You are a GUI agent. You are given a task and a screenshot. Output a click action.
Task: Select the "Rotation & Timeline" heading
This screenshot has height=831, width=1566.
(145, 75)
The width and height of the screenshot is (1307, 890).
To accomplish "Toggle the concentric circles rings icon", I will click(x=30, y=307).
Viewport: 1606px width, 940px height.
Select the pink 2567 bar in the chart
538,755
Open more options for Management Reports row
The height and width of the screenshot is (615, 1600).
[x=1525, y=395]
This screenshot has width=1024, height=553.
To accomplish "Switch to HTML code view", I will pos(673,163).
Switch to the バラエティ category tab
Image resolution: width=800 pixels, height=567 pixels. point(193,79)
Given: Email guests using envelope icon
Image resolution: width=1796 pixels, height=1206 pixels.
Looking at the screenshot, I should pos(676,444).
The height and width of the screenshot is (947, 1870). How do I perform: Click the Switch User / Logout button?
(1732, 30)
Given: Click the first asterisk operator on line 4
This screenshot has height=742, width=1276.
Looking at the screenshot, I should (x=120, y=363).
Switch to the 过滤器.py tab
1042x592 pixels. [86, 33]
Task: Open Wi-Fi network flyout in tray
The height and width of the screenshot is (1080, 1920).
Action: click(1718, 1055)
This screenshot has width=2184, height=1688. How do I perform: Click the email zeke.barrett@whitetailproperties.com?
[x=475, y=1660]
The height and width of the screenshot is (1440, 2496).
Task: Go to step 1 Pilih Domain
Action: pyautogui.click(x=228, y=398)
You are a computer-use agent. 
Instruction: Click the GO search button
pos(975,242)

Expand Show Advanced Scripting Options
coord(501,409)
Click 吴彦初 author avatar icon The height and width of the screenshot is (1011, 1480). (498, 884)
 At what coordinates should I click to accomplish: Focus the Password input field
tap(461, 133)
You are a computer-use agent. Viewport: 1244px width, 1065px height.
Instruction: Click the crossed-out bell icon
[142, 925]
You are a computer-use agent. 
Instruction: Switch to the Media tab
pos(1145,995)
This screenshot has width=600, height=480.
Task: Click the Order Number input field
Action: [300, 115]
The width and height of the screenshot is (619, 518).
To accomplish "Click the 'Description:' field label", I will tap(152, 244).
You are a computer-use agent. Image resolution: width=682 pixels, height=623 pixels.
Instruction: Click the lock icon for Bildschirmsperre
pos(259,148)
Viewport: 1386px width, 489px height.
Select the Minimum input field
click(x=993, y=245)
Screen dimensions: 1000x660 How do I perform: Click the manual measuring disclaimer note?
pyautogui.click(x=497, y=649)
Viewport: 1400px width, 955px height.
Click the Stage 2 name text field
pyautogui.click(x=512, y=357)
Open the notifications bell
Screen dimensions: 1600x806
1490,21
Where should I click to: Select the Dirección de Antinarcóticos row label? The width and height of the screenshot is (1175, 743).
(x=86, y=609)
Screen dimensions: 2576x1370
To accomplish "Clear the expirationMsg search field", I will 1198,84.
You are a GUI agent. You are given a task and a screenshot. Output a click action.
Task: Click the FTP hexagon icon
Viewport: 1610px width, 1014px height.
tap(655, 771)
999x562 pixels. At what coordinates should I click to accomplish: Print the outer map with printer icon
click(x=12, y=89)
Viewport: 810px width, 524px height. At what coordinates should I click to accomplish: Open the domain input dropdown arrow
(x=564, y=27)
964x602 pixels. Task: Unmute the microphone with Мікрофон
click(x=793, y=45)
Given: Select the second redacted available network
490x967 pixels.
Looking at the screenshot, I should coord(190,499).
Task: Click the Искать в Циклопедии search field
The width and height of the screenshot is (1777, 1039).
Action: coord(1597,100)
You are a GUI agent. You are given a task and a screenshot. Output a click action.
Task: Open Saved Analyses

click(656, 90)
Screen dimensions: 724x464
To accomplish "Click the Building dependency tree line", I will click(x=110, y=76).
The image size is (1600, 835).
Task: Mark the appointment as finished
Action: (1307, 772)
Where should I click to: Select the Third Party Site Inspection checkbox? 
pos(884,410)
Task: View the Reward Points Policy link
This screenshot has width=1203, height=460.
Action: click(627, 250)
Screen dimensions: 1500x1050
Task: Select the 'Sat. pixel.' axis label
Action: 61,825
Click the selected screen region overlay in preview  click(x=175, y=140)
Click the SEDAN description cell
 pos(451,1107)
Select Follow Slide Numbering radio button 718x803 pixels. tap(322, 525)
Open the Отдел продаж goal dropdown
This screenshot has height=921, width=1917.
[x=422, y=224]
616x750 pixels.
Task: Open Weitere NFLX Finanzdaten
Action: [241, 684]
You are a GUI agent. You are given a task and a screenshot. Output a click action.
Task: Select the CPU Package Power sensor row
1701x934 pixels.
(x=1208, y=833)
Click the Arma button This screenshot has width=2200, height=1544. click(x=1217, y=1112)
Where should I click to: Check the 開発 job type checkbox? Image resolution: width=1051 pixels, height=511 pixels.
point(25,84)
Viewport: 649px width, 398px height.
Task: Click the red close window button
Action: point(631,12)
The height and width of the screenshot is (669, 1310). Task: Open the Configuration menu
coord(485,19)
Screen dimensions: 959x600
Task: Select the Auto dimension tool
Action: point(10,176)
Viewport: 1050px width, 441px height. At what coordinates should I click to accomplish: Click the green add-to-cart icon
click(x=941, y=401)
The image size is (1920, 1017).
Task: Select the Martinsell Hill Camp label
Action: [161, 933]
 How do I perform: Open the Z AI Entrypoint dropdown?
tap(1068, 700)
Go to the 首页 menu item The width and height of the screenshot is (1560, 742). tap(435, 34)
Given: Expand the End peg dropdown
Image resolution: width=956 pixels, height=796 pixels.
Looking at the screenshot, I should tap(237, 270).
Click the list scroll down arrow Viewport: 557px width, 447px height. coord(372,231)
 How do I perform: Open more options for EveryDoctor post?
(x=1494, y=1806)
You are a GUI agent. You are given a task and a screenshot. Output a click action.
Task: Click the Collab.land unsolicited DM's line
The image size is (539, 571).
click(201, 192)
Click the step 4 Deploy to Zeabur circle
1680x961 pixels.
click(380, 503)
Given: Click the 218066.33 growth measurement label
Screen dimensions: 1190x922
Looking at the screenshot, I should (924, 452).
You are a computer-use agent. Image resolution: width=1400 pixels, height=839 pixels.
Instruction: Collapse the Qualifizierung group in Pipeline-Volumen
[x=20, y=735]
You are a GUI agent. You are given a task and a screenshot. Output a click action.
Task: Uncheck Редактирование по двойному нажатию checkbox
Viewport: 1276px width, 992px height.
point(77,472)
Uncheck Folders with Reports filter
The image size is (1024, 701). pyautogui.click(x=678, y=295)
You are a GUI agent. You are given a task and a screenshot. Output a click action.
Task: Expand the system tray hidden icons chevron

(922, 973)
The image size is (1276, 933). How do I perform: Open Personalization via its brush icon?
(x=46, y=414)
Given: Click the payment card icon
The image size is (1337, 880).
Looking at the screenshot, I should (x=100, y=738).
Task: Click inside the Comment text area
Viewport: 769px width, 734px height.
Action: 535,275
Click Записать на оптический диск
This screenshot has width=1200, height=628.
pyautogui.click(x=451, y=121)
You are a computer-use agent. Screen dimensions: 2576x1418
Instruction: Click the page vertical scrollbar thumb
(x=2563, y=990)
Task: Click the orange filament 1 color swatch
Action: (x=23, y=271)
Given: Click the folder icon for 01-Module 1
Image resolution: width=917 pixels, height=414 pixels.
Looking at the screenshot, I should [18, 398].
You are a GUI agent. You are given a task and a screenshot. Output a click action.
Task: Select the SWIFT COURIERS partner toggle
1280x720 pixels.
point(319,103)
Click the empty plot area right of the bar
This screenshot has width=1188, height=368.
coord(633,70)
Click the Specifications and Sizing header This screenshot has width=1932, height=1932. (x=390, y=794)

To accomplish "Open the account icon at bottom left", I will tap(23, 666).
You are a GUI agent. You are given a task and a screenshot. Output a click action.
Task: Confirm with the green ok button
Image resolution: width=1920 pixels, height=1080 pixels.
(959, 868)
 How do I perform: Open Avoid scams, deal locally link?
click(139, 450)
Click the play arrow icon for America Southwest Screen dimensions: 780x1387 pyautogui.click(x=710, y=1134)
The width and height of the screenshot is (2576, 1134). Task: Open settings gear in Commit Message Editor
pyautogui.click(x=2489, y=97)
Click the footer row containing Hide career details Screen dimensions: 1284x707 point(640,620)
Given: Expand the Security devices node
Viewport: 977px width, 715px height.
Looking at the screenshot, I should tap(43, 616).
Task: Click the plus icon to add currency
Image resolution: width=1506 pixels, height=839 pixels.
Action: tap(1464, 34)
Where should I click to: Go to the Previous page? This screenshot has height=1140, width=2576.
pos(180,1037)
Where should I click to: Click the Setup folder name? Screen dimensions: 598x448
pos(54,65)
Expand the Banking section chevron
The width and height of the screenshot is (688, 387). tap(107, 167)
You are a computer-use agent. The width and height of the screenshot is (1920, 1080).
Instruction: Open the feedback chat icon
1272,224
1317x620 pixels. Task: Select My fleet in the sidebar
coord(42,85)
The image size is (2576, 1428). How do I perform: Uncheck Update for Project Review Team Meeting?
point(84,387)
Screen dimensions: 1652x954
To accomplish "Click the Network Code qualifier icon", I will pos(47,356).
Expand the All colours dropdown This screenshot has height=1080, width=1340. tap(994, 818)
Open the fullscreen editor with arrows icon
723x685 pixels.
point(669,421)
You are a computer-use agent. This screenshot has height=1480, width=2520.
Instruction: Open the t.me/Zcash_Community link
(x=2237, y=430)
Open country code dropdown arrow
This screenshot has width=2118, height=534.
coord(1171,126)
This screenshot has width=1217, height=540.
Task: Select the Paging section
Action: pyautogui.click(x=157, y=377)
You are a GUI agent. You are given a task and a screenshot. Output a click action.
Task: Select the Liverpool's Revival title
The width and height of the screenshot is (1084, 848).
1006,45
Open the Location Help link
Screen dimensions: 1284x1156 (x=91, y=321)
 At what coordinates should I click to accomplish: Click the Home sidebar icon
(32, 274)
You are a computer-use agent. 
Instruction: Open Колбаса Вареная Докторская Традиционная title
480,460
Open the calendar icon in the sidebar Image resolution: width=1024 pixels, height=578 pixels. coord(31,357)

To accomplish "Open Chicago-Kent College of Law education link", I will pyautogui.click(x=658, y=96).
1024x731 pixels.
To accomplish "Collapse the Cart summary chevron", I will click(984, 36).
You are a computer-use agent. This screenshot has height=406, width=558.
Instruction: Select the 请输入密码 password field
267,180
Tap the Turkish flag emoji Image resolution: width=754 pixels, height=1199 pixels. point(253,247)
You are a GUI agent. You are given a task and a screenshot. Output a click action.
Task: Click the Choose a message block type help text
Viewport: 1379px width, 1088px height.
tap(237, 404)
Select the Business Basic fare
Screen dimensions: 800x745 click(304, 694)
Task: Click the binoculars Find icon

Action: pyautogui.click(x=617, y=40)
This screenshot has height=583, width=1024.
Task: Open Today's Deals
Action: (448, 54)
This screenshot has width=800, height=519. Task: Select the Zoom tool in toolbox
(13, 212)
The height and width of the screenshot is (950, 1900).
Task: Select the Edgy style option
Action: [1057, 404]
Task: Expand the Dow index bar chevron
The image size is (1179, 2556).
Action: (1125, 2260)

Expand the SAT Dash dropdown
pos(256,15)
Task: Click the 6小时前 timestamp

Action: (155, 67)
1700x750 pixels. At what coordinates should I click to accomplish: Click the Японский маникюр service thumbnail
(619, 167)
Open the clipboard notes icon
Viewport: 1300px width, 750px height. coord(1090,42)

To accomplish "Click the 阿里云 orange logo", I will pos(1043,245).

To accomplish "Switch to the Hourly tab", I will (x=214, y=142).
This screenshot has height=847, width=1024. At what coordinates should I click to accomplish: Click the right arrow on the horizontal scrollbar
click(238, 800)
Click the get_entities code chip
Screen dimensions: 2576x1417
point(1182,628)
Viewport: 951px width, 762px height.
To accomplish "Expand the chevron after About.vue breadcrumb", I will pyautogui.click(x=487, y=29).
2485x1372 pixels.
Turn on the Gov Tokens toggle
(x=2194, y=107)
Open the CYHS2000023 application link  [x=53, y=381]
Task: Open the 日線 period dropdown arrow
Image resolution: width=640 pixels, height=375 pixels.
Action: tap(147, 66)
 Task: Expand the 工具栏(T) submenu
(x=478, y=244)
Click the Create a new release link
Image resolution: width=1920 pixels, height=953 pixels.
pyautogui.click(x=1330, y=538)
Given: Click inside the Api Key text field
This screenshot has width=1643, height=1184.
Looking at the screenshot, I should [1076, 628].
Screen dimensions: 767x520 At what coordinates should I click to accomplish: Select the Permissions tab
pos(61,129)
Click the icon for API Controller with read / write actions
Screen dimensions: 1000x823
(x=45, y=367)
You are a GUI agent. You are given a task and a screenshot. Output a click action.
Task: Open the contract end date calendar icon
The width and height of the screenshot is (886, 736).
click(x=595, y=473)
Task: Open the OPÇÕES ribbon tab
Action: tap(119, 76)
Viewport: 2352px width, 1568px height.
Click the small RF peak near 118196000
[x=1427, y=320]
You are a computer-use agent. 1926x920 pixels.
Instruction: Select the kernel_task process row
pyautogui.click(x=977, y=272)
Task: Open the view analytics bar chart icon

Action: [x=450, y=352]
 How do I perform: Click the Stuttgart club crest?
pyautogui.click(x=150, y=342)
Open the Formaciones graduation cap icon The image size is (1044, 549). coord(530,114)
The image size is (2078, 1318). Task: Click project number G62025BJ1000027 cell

═══

- What is expected:
Pick out every line in the records above that contains the string "Instruction", matching case exactly, and copy each line in full.

- Task answer:
Instruction: Click the GO search button
Instruction: Click the crossed-out bell icon
Instruction: Switch to the Media tab
Instruction: Click the lock icon for Bildschirmsperre
Instruction: Collapse the Qualifizierung group in Pipeline-Volumen
Instruction: Click the page vertical scrollbar thumb
Instruction: Open the feedback chat icon
Instruction: Open the t.me/Zcash_Community link
Instruction: Open Колбаса Вареная Докторская Традиционная title
Instruction: Select the 请输入密码 password field
Instruction: Select the kernel_task process row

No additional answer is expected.